Cellular automaton decoders of topological quantum memories in the fault tolerant setting

• Published in: New journal of physics Vol. 19; no. 6; pp. 63012 - 63021
• Main Authors: Herold, Michael, Kastoryano, Michael J, Campbell, Earl T, Eisert, Jens
• Format: Journal Article
• Language: English
• Published: Bristol IOP Publishing 01.06.2017
• Subjects: Cellular automata; Data processing; Decoders; Decoding; dissipative dynamics; Error correction; Error correction & detection; Fault tolerance; Liouvillians; Physics; quantum error correction; quantum memory; Quantum phenomena; Qubits (quantum computing); topological order; Topology
• ISSN: 1367-2630; 1367-2630
• DOI: 10.1088/1367-2630/aa7099

Active error decoding and correction of topological quantum codes-in particular the toric code-remains one of the most viable routes to large scale quantum information processing. In contrast, passive error correction relies on the natural physical dynamics of a system to protect encoded quantum information.
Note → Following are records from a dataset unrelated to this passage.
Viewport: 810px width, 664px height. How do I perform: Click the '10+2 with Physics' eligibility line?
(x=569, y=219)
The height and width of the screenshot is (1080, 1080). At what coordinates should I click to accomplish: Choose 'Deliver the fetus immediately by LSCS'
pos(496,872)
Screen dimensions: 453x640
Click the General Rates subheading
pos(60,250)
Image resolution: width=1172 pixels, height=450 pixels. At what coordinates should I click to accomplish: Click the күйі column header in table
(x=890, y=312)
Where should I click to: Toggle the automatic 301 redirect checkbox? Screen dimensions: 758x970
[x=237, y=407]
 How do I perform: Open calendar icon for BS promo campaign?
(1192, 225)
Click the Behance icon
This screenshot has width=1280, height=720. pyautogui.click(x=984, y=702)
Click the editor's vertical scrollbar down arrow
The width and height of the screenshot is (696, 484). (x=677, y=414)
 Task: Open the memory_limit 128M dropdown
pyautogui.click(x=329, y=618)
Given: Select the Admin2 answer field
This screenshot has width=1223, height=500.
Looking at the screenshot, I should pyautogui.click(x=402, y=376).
However, the search is ongoing for a completely satisfactory passive scheme applicable to locally interacting two-dimensional systems. Here, we investigate dynamical decoders that provide passive error correction by embedding the decoding process into local dynamics. We propose a specific discrete time cellular-automaton decoder in the fault tolerant setting and provide numerical evidence showing that the logical qubit has a survival time extended by several orders of magnitude over that of a bare unencoded qubit. We stress that (asynchronous) dynamical decoding gives rise to a Markovian dissipative process. We hence equate cellular-automaton decoding to a fully dissipative topological quantum memory, which removes errors continuously. In this sense, uncontrolled and unwanted local noise can be corrected for by a controlled local dissipative process. We analyze the required resources, commenting on additional polylogarithmic factors beyond those incurred by an ideal constant resource dynamical decoder.